** Your task **
Your reply should be an exact copy of the lines from the one that holds "Where should I click to: Select the NSS" to the end of the data below.

** Records **
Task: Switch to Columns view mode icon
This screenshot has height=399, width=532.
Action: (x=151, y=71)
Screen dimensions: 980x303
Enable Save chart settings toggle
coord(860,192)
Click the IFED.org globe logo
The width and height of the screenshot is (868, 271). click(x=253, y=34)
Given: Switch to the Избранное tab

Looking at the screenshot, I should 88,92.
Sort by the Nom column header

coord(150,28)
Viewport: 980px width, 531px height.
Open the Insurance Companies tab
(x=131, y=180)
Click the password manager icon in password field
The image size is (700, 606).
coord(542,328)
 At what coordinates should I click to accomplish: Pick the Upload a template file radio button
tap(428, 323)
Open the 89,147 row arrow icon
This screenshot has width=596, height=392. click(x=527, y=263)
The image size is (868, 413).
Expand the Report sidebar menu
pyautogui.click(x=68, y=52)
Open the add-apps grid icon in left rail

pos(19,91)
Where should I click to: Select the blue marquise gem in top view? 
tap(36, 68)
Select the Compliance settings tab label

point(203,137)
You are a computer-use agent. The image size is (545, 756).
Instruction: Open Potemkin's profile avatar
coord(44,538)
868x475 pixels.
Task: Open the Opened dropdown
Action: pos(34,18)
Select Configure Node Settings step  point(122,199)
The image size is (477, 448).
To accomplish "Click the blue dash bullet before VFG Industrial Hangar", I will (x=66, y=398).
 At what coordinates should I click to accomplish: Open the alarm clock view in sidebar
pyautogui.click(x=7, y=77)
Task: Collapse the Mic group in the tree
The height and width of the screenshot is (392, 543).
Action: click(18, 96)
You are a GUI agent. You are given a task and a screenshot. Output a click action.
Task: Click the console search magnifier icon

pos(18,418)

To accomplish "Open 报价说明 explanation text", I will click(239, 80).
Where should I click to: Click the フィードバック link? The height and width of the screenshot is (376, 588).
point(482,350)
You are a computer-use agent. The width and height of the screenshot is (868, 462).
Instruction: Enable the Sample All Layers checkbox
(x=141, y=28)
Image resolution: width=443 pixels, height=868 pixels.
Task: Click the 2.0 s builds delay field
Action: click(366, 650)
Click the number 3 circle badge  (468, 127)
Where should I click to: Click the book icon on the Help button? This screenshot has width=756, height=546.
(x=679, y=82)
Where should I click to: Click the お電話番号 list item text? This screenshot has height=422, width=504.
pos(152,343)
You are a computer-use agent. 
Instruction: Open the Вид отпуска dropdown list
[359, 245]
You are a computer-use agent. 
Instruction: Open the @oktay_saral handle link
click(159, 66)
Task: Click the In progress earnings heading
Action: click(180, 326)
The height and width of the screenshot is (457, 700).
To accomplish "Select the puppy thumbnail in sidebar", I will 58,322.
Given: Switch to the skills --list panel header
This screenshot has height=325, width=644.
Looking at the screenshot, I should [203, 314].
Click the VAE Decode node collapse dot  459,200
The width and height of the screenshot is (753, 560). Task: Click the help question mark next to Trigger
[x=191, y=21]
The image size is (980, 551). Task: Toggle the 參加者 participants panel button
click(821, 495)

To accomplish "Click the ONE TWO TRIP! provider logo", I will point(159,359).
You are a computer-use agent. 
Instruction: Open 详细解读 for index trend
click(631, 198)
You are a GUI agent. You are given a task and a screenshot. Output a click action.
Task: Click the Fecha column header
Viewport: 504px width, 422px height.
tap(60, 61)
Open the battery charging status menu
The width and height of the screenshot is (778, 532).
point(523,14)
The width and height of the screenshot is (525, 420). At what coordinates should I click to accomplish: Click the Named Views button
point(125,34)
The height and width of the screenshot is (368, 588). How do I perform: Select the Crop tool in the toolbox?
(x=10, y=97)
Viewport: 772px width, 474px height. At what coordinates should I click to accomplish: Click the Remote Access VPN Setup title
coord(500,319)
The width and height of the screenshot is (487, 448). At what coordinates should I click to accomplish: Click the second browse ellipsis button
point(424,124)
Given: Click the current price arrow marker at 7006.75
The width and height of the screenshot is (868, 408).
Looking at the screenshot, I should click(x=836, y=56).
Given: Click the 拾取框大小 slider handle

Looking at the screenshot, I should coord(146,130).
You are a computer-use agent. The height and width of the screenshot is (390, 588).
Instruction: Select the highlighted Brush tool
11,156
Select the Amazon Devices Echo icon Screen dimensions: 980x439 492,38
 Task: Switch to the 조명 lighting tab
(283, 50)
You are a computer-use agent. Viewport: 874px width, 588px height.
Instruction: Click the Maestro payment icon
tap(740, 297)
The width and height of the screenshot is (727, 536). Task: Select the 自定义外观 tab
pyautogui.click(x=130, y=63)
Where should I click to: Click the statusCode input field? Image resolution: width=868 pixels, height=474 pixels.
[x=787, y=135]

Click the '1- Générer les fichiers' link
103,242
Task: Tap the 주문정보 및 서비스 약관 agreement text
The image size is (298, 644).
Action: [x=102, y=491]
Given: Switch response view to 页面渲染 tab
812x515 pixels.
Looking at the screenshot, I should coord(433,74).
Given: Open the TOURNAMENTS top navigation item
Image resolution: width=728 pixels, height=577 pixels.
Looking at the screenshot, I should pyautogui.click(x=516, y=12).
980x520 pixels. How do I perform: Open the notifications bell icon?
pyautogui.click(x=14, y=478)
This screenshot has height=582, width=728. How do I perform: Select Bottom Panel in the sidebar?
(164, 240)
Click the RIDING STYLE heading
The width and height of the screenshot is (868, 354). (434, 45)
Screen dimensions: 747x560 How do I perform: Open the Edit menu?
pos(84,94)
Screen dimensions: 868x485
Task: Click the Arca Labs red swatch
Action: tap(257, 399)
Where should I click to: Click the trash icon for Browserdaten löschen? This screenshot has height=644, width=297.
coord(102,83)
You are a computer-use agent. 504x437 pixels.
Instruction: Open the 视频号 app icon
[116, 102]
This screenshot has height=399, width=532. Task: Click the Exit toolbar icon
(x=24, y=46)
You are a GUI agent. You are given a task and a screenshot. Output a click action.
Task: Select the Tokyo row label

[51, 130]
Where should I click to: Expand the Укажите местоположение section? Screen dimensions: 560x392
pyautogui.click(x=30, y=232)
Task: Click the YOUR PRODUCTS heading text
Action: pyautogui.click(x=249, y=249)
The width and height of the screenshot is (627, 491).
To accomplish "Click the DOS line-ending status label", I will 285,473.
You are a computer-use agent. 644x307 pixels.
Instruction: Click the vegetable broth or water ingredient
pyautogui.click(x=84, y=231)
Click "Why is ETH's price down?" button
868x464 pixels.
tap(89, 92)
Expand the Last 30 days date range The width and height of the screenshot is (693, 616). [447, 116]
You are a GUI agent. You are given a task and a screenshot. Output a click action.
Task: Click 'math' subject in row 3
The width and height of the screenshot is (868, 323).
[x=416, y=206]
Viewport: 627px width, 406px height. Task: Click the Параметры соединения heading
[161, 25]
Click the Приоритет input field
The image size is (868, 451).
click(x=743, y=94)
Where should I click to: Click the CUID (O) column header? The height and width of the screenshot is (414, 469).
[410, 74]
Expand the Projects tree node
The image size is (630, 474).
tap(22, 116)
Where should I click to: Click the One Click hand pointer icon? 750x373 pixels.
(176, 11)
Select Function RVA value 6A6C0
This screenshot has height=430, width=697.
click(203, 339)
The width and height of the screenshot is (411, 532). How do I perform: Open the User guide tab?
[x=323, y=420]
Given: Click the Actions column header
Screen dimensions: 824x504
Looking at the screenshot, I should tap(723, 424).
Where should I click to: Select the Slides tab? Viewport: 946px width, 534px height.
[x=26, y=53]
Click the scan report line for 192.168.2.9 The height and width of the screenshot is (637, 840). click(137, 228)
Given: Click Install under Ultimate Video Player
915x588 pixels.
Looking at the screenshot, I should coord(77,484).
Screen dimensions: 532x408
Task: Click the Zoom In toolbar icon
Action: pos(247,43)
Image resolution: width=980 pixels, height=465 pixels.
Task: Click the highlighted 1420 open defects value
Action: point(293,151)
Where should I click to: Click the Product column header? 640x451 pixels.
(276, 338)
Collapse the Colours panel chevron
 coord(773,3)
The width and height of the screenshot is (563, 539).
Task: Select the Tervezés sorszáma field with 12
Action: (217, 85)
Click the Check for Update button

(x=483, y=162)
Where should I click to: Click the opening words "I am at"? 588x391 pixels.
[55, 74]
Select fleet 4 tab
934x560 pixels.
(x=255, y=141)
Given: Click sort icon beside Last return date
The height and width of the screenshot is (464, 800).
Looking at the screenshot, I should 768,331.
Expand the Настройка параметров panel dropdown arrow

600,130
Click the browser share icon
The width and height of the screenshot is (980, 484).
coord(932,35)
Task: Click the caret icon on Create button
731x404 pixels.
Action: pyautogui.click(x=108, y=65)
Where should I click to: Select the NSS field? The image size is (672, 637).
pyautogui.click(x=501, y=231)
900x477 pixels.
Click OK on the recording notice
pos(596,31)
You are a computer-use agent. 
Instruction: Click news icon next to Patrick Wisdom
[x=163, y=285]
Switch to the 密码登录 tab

** Response to the exercise **
Where should I click to: Select the NSS field? The image size is (672, 637).
pyautogui.click(x=501, y=231)
900x477 pixels.
Click OK on the recording notice
pos(596,31)
You are a computer-use agent. 
Instruction: Click news icon next to Patrick Wisdom
[x=163, y=285]
Switch to the 密码登录 tab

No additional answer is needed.